++++ Extracted material ++++

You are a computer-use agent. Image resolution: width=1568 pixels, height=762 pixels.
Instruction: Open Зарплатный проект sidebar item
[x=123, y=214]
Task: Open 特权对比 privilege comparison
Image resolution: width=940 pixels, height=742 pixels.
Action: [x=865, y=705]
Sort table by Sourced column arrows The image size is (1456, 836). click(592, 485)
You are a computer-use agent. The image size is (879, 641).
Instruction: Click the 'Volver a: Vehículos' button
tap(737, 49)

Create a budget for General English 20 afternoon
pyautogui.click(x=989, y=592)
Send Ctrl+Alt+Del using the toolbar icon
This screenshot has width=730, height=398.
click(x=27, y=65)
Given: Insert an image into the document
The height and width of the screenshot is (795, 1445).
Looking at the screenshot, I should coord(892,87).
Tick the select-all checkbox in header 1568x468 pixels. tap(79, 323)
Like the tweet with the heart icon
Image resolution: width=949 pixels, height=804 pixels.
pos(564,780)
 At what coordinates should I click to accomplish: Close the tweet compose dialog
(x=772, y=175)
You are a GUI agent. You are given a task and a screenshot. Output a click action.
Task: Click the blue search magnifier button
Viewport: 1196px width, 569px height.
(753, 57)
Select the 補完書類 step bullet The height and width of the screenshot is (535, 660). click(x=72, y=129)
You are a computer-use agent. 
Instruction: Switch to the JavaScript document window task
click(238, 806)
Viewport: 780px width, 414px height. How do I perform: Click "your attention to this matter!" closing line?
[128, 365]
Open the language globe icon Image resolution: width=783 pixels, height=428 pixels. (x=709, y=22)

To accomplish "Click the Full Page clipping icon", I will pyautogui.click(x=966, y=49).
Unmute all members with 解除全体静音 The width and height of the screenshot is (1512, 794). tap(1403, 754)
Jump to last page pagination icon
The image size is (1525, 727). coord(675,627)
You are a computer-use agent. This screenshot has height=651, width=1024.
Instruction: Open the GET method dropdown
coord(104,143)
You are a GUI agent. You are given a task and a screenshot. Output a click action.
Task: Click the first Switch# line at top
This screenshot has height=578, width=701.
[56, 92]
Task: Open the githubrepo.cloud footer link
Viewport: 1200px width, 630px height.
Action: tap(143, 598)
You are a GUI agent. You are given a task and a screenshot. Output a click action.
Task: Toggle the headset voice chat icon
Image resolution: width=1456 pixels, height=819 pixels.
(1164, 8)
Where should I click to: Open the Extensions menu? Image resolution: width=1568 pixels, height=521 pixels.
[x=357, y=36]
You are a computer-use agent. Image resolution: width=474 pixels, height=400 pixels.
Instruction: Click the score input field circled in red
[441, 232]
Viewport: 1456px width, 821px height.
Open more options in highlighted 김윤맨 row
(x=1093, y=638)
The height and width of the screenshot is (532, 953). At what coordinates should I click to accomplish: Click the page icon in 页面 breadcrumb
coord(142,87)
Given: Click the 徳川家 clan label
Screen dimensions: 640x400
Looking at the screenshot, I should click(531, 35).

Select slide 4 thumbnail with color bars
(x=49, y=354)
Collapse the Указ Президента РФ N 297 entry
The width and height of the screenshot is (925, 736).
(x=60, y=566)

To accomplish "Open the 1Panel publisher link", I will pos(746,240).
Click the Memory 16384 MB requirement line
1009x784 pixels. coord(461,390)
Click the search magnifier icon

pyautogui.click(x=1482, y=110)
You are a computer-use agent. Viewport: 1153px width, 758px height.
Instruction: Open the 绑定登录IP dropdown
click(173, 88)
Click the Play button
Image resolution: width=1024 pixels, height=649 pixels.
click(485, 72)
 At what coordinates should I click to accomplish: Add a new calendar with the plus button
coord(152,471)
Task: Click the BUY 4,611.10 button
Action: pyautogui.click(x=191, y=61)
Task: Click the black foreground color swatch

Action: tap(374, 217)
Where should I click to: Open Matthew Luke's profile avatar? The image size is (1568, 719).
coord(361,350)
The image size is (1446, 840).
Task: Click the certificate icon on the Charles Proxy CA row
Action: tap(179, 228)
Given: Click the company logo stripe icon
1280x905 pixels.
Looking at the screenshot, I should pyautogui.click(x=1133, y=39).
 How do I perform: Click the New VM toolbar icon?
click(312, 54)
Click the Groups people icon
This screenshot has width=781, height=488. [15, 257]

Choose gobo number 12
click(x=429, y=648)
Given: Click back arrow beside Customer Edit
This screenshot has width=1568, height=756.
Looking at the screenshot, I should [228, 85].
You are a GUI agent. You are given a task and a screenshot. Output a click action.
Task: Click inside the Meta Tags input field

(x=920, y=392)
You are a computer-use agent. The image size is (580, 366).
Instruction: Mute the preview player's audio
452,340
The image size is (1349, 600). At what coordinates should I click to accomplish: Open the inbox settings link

++++

### Exercise description
Copy the records verbatim, from the line containing "Collapse the Указ Президента РФ N 297 entry" down to the line containing "Action: tap(374, 217)", including both of those lines.

### Answer to this task
Collapse the Указ Президента РФ N 297 entry
The width and height of the screenshot is (925, 736).
(x=60, y=566)

To accomplish "Open the 1Panel publisher link", I will pos(746,240).
Click the Memory 16384 MB requirement line
1009x784 pixels. coord(461,390)
Click the search magnifier icon

pyautogui.click(x=1482, y=110)
You are a computer-use agent. Viewport: 1153px width, 758px height.
Instruction: Open the 绑定登录IP dropdown
click(173, 88)
Click the Play button
Image resolution: width=1024 pixels, height=649 pixels.
click(485, 72)
 At what coordinates should I click to accomplish: Add a new calendar with the plus button
coord(152,471)
Task: Click the BUY 4,611.10 button
Action: pyautogui.click(x=191, y=61)
Task: Click the black foreground color swatch

Action: tap(374, 217)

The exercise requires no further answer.